## WHAT IS REQUIRED
What is needed is an exact copy of the lines from the one containing "The width and height of the screenshot is (993, 596)." through the last line of the entries below, both included.

BEGIN RECORDS FOR THIS TASK

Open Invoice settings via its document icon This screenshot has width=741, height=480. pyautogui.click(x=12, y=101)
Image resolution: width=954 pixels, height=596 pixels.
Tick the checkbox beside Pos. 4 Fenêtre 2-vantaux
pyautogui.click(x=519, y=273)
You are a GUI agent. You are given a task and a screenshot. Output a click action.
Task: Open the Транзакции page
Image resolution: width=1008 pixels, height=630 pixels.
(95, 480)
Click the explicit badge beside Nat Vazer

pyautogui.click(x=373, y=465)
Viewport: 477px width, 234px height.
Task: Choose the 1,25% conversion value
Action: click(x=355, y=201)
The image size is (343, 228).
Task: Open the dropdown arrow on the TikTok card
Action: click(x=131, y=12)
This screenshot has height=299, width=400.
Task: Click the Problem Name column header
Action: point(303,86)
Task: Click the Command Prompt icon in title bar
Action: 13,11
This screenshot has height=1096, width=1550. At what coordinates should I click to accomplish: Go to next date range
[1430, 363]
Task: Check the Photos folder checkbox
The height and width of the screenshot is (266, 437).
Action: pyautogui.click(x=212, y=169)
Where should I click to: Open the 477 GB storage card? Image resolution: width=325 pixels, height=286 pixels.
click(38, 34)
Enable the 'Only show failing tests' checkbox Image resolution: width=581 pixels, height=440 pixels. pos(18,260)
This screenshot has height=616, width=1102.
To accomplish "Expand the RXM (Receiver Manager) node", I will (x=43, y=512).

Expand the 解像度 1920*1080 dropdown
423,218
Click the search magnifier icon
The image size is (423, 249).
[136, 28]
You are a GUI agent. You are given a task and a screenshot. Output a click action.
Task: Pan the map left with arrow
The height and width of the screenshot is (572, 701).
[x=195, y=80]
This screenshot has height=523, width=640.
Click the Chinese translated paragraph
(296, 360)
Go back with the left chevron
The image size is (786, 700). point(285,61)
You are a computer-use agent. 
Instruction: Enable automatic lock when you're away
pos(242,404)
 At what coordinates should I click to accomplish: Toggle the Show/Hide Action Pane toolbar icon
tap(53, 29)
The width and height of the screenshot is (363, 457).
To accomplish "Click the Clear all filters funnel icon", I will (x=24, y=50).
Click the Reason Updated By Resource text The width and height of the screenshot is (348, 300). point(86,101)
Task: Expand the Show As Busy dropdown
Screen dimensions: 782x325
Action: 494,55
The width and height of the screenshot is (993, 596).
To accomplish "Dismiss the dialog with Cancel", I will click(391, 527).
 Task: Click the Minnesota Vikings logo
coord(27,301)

END RECORDS FOR THIS TASK

## EXERCISE RESPONSE
The width and height of the screenshot is (993, 596).
To accomplish "Dismiss the dialog with Cancel", I will click(391, 527).
 Task: Click the Minnesota Vikings logo
coord(27,301)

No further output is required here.